SIRT1 defect increased pMKK3/6 by increasing MKK6 levels. The SIRT1 and MKK6 mRNA (A) and protein (B) expression levels in CT-and PT-ECFC were assessed via RT-qPCR and Western blot analysis, respectively. (A) The impact of PT on the mRNA level (relative expression to CT; N = 13 CT vs. 16 PT). (B) The impact of PT on the protein level (relative expression to actin; N = 18 CT vs. 26 PT, representative blot). (C) The correlation between MKK6 and SIRT1 protein expression levels.
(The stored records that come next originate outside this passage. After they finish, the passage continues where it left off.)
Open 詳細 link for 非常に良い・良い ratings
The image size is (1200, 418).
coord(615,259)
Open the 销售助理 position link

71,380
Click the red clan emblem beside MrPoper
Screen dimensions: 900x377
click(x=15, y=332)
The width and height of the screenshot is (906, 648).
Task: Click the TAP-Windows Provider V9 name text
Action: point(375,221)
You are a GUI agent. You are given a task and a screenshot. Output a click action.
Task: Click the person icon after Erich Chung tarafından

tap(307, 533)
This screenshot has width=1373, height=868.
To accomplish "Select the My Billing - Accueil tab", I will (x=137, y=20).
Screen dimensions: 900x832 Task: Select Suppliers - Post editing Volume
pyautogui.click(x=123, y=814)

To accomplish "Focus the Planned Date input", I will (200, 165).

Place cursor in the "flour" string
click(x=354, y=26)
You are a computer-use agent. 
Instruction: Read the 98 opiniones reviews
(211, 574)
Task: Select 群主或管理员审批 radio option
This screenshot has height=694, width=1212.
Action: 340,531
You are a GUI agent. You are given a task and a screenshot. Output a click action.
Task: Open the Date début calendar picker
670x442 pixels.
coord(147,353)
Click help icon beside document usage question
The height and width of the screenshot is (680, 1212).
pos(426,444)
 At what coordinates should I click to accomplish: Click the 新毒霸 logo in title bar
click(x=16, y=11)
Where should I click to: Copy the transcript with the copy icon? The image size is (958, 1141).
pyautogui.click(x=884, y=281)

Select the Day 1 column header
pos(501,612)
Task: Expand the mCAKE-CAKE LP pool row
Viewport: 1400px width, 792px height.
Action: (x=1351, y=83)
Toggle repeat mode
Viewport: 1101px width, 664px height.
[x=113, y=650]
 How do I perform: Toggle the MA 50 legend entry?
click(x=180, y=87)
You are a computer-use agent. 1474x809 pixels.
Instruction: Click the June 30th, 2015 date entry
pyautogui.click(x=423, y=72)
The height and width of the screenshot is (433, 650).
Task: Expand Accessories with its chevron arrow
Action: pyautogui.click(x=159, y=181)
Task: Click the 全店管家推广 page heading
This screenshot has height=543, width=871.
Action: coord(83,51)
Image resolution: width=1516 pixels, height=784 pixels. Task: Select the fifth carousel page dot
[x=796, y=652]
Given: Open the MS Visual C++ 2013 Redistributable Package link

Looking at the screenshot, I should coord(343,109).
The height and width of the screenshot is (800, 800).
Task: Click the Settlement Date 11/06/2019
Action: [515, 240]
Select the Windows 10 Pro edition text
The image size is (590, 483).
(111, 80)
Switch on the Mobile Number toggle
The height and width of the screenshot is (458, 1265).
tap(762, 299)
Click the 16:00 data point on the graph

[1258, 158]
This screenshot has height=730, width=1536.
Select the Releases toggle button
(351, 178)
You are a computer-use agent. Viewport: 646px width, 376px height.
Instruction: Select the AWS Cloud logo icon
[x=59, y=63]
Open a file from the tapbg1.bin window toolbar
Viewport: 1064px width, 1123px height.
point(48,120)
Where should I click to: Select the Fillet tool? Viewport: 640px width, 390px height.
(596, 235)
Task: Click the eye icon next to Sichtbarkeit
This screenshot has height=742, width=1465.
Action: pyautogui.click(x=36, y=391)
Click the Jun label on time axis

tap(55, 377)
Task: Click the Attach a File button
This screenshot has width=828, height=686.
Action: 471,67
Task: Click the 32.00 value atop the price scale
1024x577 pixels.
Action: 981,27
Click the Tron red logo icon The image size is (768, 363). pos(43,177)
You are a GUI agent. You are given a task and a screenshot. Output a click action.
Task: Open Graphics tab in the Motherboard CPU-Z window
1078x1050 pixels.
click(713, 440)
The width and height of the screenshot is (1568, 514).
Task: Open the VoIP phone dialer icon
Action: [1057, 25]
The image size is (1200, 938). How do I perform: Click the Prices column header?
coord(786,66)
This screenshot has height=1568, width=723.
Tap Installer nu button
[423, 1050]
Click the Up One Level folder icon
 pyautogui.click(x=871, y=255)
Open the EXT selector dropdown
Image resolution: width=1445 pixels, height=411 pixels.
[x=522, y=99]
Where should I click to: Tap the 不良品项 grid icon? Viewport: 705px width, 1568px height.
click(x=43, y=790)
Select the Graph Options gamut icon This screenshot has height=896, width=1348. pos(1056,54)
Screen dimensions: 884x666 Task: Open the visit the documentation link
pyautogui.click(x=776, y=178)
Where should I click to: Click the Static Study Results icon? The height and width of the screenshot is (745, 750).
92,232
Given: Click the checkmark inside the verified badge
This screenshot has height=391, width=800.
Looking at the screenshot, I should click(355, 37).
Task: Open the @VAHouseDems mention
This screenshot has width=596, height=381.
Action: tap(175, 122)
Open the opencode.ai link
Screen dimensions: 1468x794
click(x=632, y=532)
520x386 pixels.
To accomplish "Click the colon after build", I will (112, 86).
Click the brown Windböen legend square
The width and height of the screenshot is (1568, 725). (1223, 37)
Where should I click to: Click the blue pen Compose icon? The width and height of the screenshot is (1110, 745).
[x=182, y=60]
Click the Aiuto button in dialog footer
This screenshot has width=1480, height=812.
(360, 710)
Every plot represents a single sample collected from a patient (N = 24). (D) Western blot analysis of MKK3/6 activation in CT- and PT-ECFC was performed by the determination of phosphor-MKK3/6, MKK3 and MKK6 (N = 118 vs 28). (E–J) The impact of SIRT1 modulation on the activation of MKK3/6. SIRT1 and MKK6 mRNA (E–G) and protein (H–J) expression levels, along with MKK3/6 phosphorylation, were assessed via RT-qPCR and Western blot analysis, respectively. (E,H) The impact of SIRT1 silencing on the mRNA and protein expression of CT-ECFC (relative expression to scrambled; N = 12). (F,I) The impact of SIRT1 overexpression on mRNA and protein expression in PT-ECFC (relative expression to empty; N = 7 and 11, respectively). (G,J) The impact of NAM on mRNA (relative expression to empty, N = 8) and protein expression (relative expression to SIRT1-transfected cells; N = −6–9) in PT-ECFC overexpressing SIRT1. The data for all of the bar graphs are presented as the means ± SEM. (Statistical analysis: t-test; *p < 0.05, **p < 0.01, ***p < 0.001). All blots correspond to representative images of blot bands.